Input data start

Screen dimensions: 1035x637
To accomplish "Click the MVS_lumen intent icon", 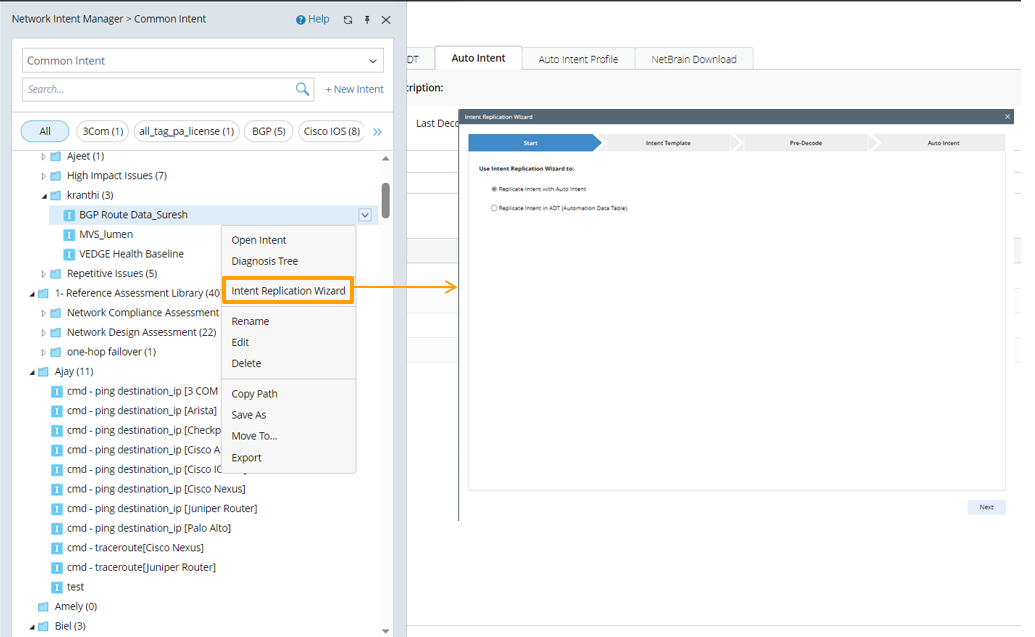I will tap(69, 234).
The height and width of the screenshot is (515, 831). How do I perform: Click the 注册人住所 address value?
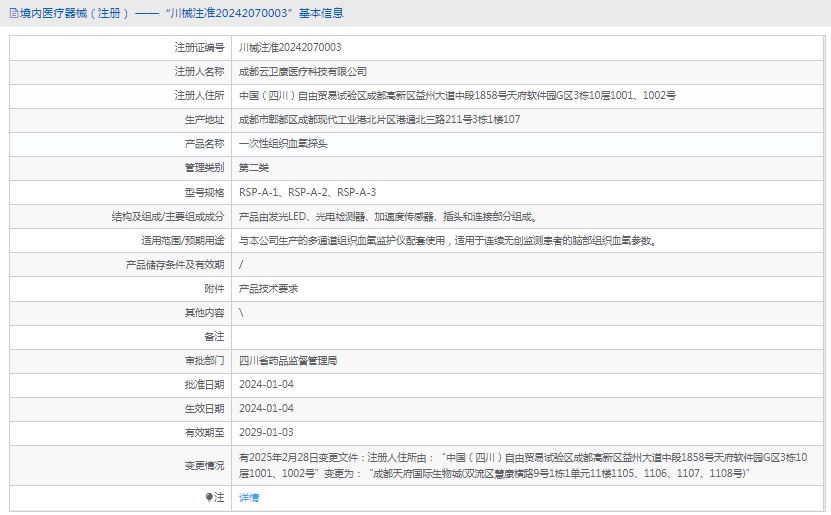[457, 95]
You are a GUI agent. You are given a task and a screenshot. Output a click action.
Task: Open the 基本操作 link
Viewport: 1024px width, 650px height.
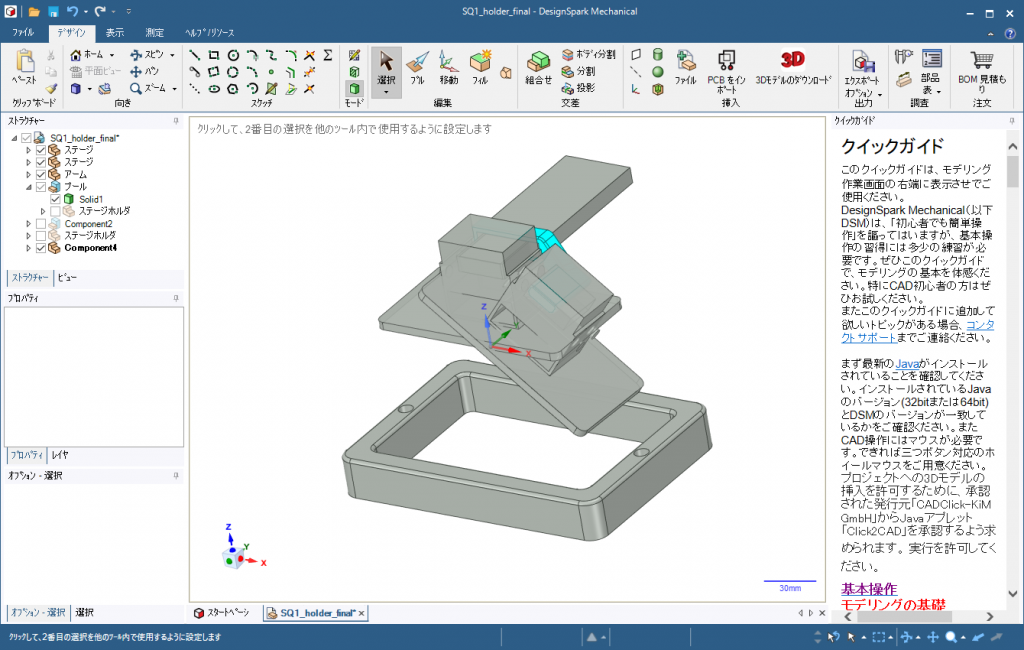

Input data end

Update everything from the line that contains "The height and" through the end of the records by replacing "screenshot" with "screen image", keeping all else unchanged. Leave the pictures out of your answer.

■ Correct output ■
The height and width of the screen image is (515, 831). How do I perform: Click the 注册人住所 address value?
[457, 95]
You are a GUI agent. You are given a task and a screen image. Output a click action.
Task: Open the 基本操作 link
Viewport: 1024px width, 650px height.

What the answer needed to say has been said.